Friday, January 30, 2009

Replicating Boot Volumes

One key strategic decision that allowed for almost immediate failover to a DR site was replicating the boot volumes of tier 1 servers. I personally architected this with VMs, but the same can be done with a Windows server booting from the SAN. I have never personally done much booting from SAN with non-VMs. I tried this back in the Windows 2000 days, but there were issues with the page file.

It makes it easier to manage as well because you don't have to build out a server on the target side, ensure that it is up to the same spec as the source, etc. When you power up the server in the DR site it not only has the replicated data LUNs, whether that be SQL, Exchange, flat files, etc., but you also have an exact copy of the underlying Operating System.

I used RecoverPoint to do the replication. The last couple versions had the option to specifically replicate the boot volume and so it made it easy. One thing you really have to pay attention to is the necessity to quiesce or create point-in-time copies of the boot volume and not just replicate it sync or async. If you do this, there is a probability for lost in-flight transactions and you will blue screen (which I have done, of course)

RecoverPoint has a command line utility that I scheduled in scheduled tasks, which quiesces the server and creates a point-in-time image that is sent to the remote side. When you failover, always choose one of these images and not the latest I/O. The good thing with RecoverPoint is that you can choose any point in time and then change it if it doesn't work. The problem with the boot volume is that you have to allow direct access to the LUN, which then erases all of the other point-in-time copies, so you have to get it right the first time or you are screwed.

Once you choose the latest clean image on the target, you then do the same for the data LUNs and boot the server. It will come up with the same IP address so you have to have a solution for this. There are a couple ways of doing this.

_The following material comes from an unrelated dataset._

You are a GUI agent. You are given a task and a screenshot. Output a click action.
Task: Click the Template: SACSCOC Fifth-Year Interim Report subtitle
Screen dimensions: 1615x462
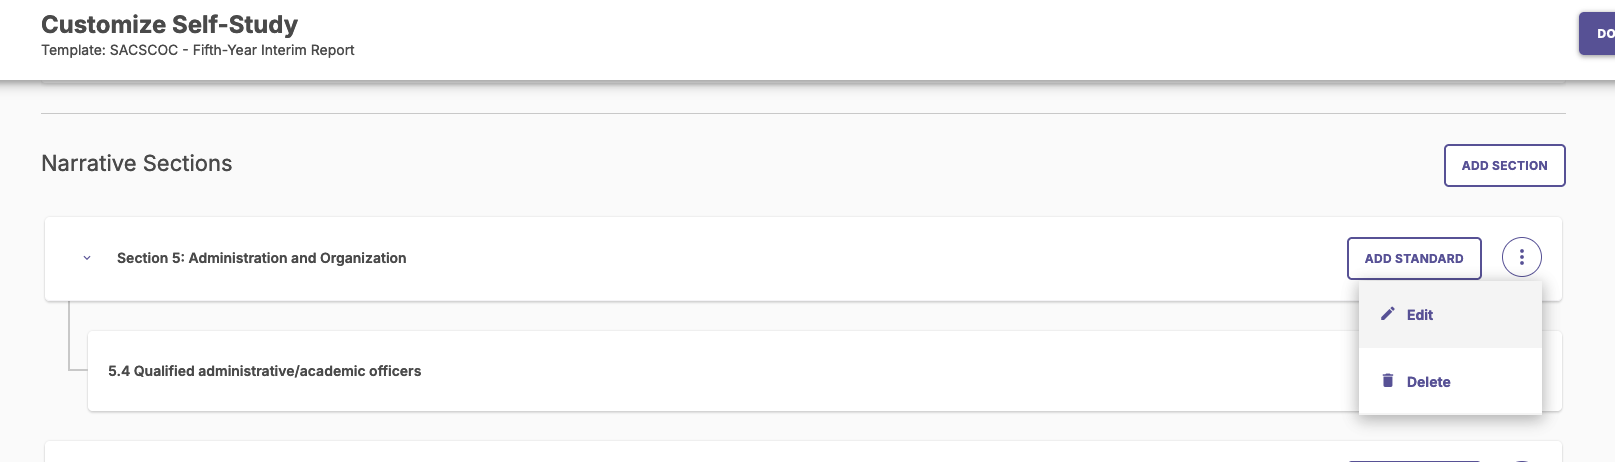click(198, 50)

One way is to use a global load balancer like Cisco or F5 Big IP. This provides a front-end IP address that end users use to connect to the back end servers. If the primary is up, the F5 forwards traffic there, if the DR side is up and the primary isn't up, it will forward traffic to the DR site. Never have them both up at the same time. If you do, make sure to set the F5 to use the primary at all times when available.

The other way to handle this is to use a stretched VLAN. There are downsides to this such as increased traffic, including broadcast traffic, that could fill the pipe. It does, however, allow you to boot up a server with the same IP address at a different site and the switches will see the change and forward accordingly.

There is of course the option to bring up the server and change the IP address, then change DNS to point to the new IP, but you will have to flush all of the end users DNS cache. This can be done with third party products automatically, but I think the first 2 options are a better fit.